Extracted text -
================================
Has your mother ever told you not to go to bed angry?
If so, she might be right.
Sleep ensures proper brain function by clearing away waste, ensuring neural plasticity, and reinforcing memories (1).
In fact, researchers have found that it’s harder to forget bad memories if you’re distressed or angry when you head to bed.
They theorized that patients who suffer from post-traumatic stress disorder may benefit from sleep deprivation to help suppress negative memories (2).
Never Go To Bed Angry
A study from the National Center of Neurology and Psychiatry in Tokyo examined two groups of 14 healthy volunteers after aversive (motor vehicle accident films) and nonaversive episodic memory stimuli. The sleep-deprived group had no sleep at all during day 1 and both groups were examined on Day 1,3, and 10.
In the sleep-deprived group, all participants no longer had any physiological and generalized fear responses when recalling the memory stimuli at the day 10 mark.
“The results are of major interest for treating the frequent clinical problem of unwanted memories, memories of traumatic events being the most prominent example,” says Christoph Nissen at the University of Freiburg Medical Center in Germany, who was not involved in the work (3).
================================
Entries shown -
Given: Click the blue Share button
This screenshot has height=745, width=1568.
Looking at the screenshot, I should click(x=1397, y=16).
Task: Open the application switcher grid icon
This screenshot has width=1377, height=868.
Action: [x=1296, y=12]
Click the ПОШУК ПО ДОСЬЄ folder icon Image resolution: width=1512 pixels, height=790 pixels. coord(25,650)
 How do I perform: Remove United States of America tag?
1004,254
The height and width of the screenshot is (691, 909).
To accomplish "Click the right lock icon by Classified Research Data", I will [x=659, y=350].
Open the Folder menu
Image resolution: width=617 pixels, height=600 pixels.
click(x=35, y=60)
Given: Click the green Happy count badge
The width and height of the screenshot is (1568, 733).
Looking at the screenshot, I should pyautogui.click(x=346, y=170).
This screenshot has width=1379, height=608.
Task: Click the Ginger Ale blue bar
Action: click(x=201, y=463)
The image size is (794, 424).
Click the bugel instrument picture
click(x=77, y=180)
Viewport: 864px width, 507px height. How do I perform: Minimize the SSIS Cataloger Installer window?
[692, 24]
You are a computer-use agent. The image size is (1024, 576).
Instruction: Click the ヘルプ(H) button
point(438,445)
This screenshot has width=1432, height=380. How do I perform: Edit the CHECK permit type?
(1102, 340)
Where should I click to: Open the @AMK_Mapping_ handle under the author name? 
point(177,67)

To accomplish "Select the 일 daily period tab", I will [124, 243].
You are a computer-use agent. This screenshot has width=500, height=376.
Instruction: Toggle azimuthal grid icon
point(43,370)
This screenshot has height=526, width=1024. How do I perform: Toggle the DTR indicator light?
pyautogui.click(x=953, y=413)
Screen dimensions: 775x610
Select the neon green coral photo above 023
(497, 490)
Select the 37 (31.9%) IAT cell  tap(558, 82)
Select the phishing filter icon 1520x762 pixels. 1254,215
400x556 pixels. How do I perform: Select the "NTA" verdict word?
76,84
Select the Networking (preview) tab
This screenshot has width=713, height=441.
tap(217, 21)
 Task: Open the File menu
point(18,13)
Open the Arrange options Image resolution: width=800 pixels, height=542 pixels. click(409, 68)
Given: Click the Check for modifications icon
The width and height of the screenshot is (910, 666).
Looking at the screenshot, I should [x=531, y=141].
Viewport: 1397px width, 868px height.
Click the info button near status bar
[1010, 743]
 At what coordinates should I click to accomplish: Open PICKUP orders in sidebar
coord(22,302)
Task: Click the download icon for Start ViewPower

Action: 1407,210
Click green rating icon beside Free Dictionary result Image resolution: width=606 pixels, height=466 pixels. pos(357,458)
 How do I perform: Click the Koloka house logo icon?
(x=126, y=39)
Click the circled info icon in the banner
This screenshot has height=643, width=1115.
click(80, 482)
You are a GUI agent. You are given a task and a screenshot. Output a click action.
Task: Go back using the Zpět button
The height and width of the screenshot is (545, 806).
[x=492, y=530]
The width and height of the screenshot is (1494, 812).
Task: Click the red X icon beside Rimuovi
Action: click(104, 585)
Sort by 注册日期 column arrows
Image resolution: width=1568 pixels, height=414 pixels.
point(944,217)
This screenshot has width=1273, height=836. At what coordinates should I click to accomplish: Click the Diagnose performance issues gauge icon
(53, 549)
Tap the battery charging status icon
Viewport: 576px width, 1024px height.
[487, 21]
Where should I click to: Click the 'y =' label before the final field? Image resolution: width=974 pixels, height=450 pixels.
================================
Tasks to carry out -
1) According to the article on sleep and going to bed angry, which institution carried out the study of the two groups of volunteers?
2) Carry on the article about going to bed angry, starting after its last sentence.

Written answers -
1) The National Center of Neurology and Psychiatry in Tokyo.

2)
Taking it Further
Another study examined 73 male students who were asked to memorize 26 mugshots, each paired with a disturbing image. These included crying children, lifeless bodies, and gruesome injuries.
On the second day, after a good night’s sleep, half of the participants were asked to recall the images associated with half of the mugshots. The other half were instructed to actively suppress the memories. Both groups were then pushed to memorize a fresh batch of mugshot and images.
30 minutes later, both groups went through the same recall/suppress process. Through the comparison, researchers found that the suppression technique worked best 30 minutes after seeing the images than after a 24-hour period.
Science Alert explains how it works: “When the participants tried to remember or inhibit the memories only 30 minutes after learning the associations, their neural activity was centered in the hippocampus – the part of the brain primarily associated with memory.” (4)
“But after a night’s sleep, the memory task showed that neural activity was reduced in the hippocampus, having dispersed among a number of cortical regions also associated with memory and information processing, including the lateral parietal cortex, angular gyrus, and middle temporal gyrus.”
Going through these different structures ingrains the memory in your brain.
So what does this mean for people suffering from a traumatic event or simply a negative experience?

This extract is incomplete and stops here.